Purpose: : ET_B receptors have gained increased attention for their neurodegenerative role in glaucoma. The present study was aimed at investigating changes in the expression of ET_B receptors in vivo in a rodent model of glaucoma and whether neurodegenerative changes following IOP elevation are attenuated in ET_B-deficient transgenic rats.

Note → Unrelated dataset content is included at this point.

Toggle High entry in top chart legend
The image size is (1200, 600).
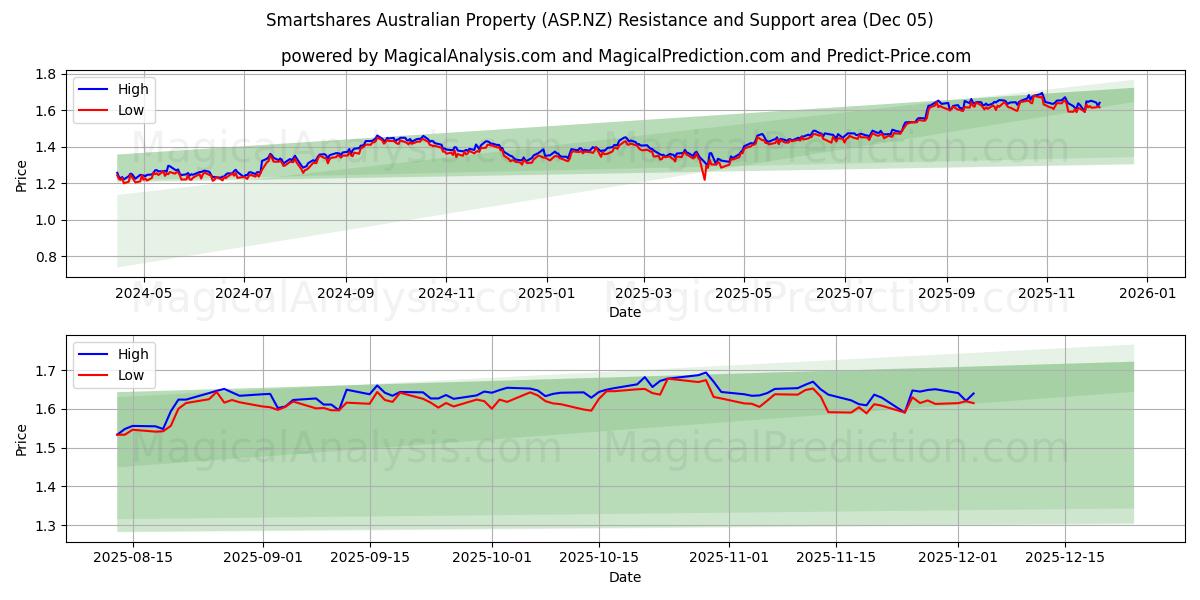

Methods: : In one set of Brown Norway rats, IOP was elevated in one eye using the Morrison’s method (injection of hypertonic saline through episcleral veins), while the corresponding contralateral eye served as control. After 2 or 4 weeks of IOP elevation, animals were sacrificed. Retinal sections were obtained and stained for ET_B receptor expression by immunohistochemistry. Colocalization of ET_B receptor immunostaining was performed using an antibody to neuritin, a selective marker of RGCs. In the second set of Brown Norway rats, retinal ganglion cells were retrogradely labeled with Fluoro-gold following which IOP was elevated in one eye using Morrison’s method, while the contralateral eye served as control. After 2 weeks of IOP elevation, animals were sacrificed. Retinas were sectioned and stained for ET_B receptor expression by immunohistochemistry. In a separate study, adult wild type and ET_B- deficient transgenic Wistar rats were used for retrograde labeling of retinal ganglion cells (RGCs) with Fluoro-gold. Following labeling, IOP was elevated in one eye using the Morrison’s method, while the contralateral eye served as control. After IOP was elevated, rats were maintained for 4 weeks and sacrificed. Fluoro-gold labeled retinas were isolated, flat-mounted, imaged in a Zeiss LSM-510 confocal microscope, and labeled RGCs were counted. Optic nerves were sectioned and stained with p-phenylenediamine (PPD).

Results: : Immunohistochemical analysis showed that IOP elevation for both 2 and 4 weeks produced increased expression of ET_B receptors in retinal ganglion cells. After retrograde labeling and IOP elevation in Brown Norway rats, increased colocalization of ET_B immunostaining with Fluoro-gold was observed in retinal ganglion cells. IOP elevation for 4 weeks in wild type transgenic rats caused significant loss of RGCs and degeneration of axons in the optic nerve, whereas significant neuroprotection of RGCs and optic nerve axons were observed in ET_B-deficient transgenic rats.

Conclusions: : Increased intraocular pressure caused increased ET_B receptor expression possibly through pressure-related mechanism. ET_B receptors appear to play a causative role in retinal ganglion cell death in the Morrison’s rodent model of glaucoma.